Some questions of ViT-B-DenseCLIP

raoyongming / DenseCLIP

[CVPR 2022] DenseCLIP: Language-Guided Dense Prediction with Context-Aware Prompting

505 stars 38 forks source link

Some questions of ViT-B-DenseCLIP #6

Closed lixiangMindSpore closed 2 years ago

lixiangMindSpore commented 2 years ago

1 I intend to know the performance of ViT-B-DenseCLIP (VS RN101-DenseCLIP), can you tell me the specific information of it? and how to train ViT-B-DenseCLIP on coco or ADE20K? 2 ViT-B-DenseCLIP is based on ViT-B-16.pt? not ViT-B-32.pt?

raoyongming commented 2 years ago

Hi, thanks for your interest in our work.

Directly applying the ViT-B model to the detection task is difficult. Since the complexity of self-attention is O(H^2W^2), the large input image (e.g., 800x1200) in the detection problem will lead to considerable GPU memory consumption. Therefore, we only tested the ViT-B-DenseCLIP model on the semantic segmentation task on ADE20k. The training config file and results are provided in the Segmentation section in the README.

lixiangMindSpore commented 2 years ago

专家您好，请教几个问题： 1 README里没有ViT-B-DenseCLIP如何进行训练的信息，只有表格里有ViT-B-DenseCLIP字样，ViT-B-DenseCLIP如何进行训练？ 2 ViT-B-DenseCLIP模型我在CLIP提供的示例程序中出现如图1所示错误，CLIP的示例代码如图2所示图1 图2

lixiangMindSpore commented 2 years ago

Hi, thanks for your interest in our work.

Directly applying the ViT-B model to the detection task is difficult. Since the complexity of self-attention is O(H^2W^2), the large input image (e.g., 800x1200) in the detection problem will lead to considerable GPU memory consumption. Therefore, we only tested the ViT-B-DenseCLIP model on the semantic segmentation task on ADE20k. The training config file and results are provided in the Segmentation section in the README.
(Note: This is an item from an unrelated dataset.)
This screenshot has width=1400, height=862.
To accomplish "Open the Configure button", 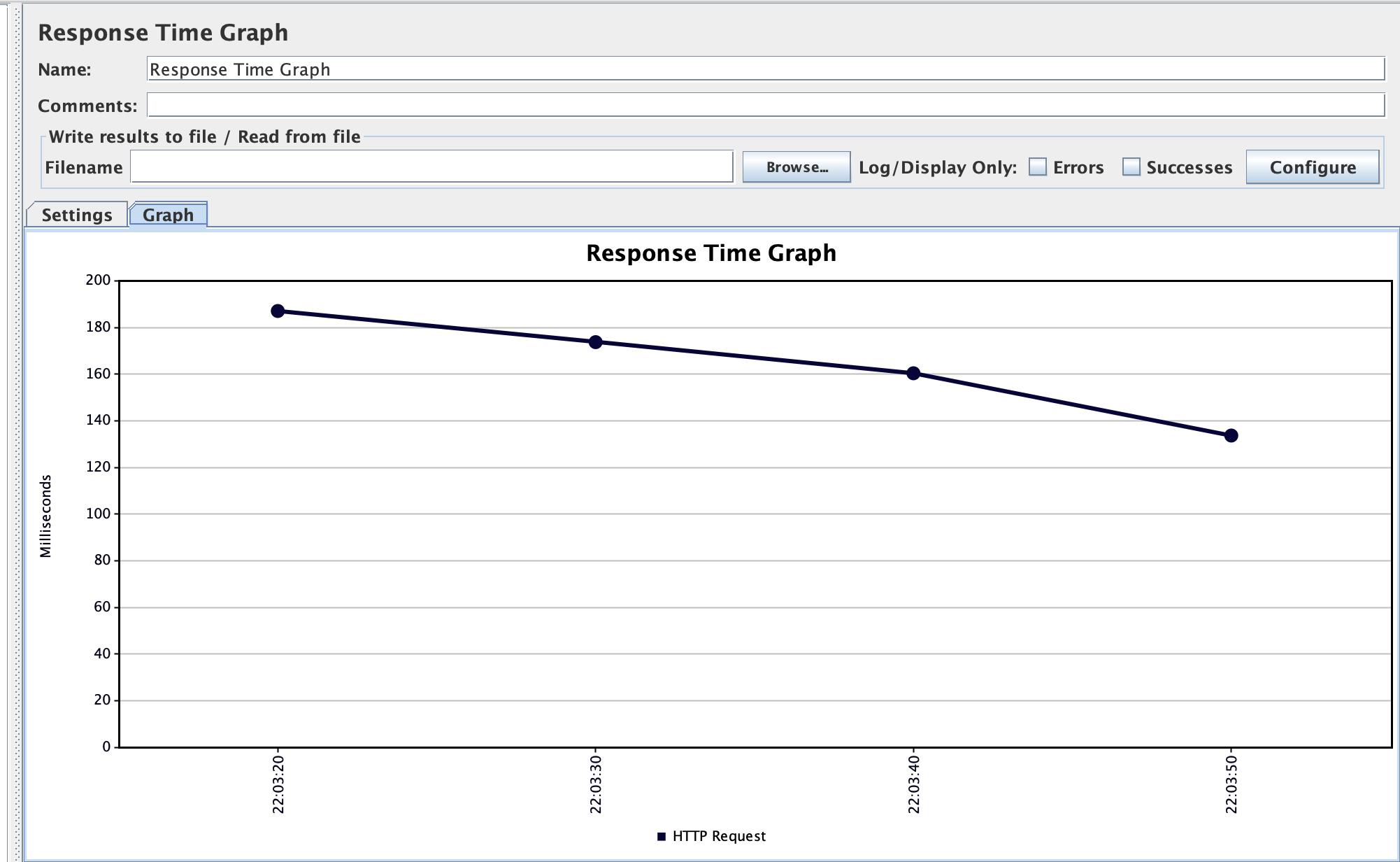I will coord(1312,167).
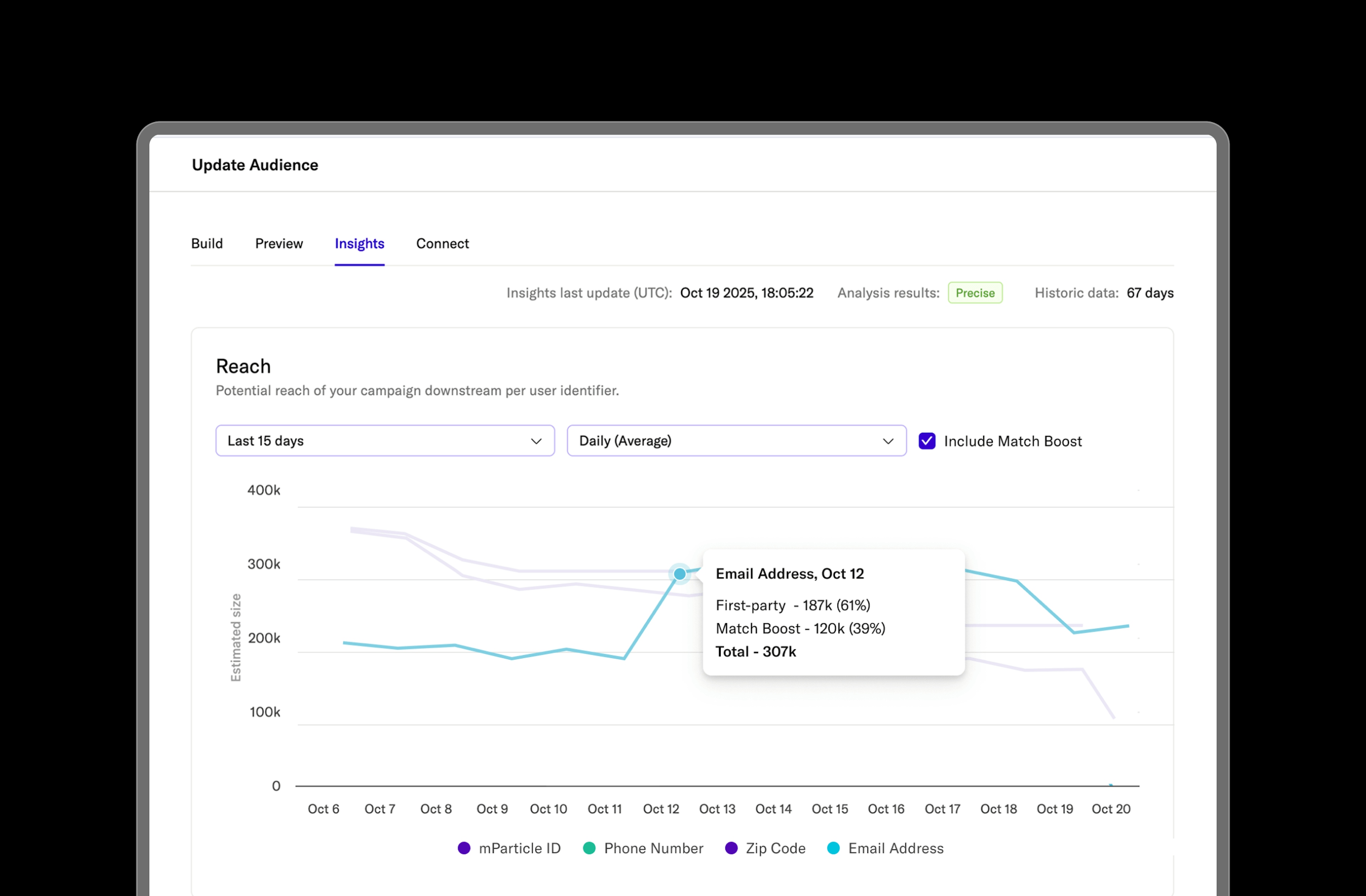Click the Historic data 67 days value
1366x896 pixels.
1150,293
专家您好，请教几个问题： 1 README里有RN50-CLIP和RN101-CLIP训练方法，但是没有ViT-B-DenseCLIP如何进行训练的信息，只有表格里有ViT-B-DenseCLIP字样，ViT-B-DenseCLIP如何进行训练？ 2 ViT-B-DenseCLIP模型我在CLIP提供的示例程序中出现如图1所示错误，CLIP的示例代码如图2所示，我用ViT-B-32.pt替换代码中的第六行路径就没有问题图1 图2

raoyongming commented 2 years ago

我们提供了各种setting的config文件，训练模型只需要运行bash dist_train.sh configs/<config>.py 8, 其中<config>.py就是表格中的config的名字。
我们的模型是用于检测和分割任务的，包含backbone，text encoder 和 decoder等多个部分，不能直接用CLIP的例子使用。

lixiangMindSpore commented 2 years ago

我们提供了各种setting的config文件，训练模型只需要运行bash dist_train.sh configs/<config>.py 8, 其中<config>.py就是表格中的config的名字。

我们的模型是用于检测和分割任务的，包含backbone，text encoder 是 decoder等多个部分，不能直接用CLIP的例子使用。

你们的ViT-B-DenseCLIP如何使用？有没有相关的简单demo？就像CLIP提供的示例程序那样

raoyongming commented 2 years ago

我们的代码是基于mmseg写的，mmseg本身提供了很多测试和可视化的工具。比如测试我们的模型可以用bash dist_test.sh configs/<config>.py /path/to/checkpoint 8 --eval mIoU --aug-test这个命令；修改参数也能做可视化，具体你可以参考mmseg的文档.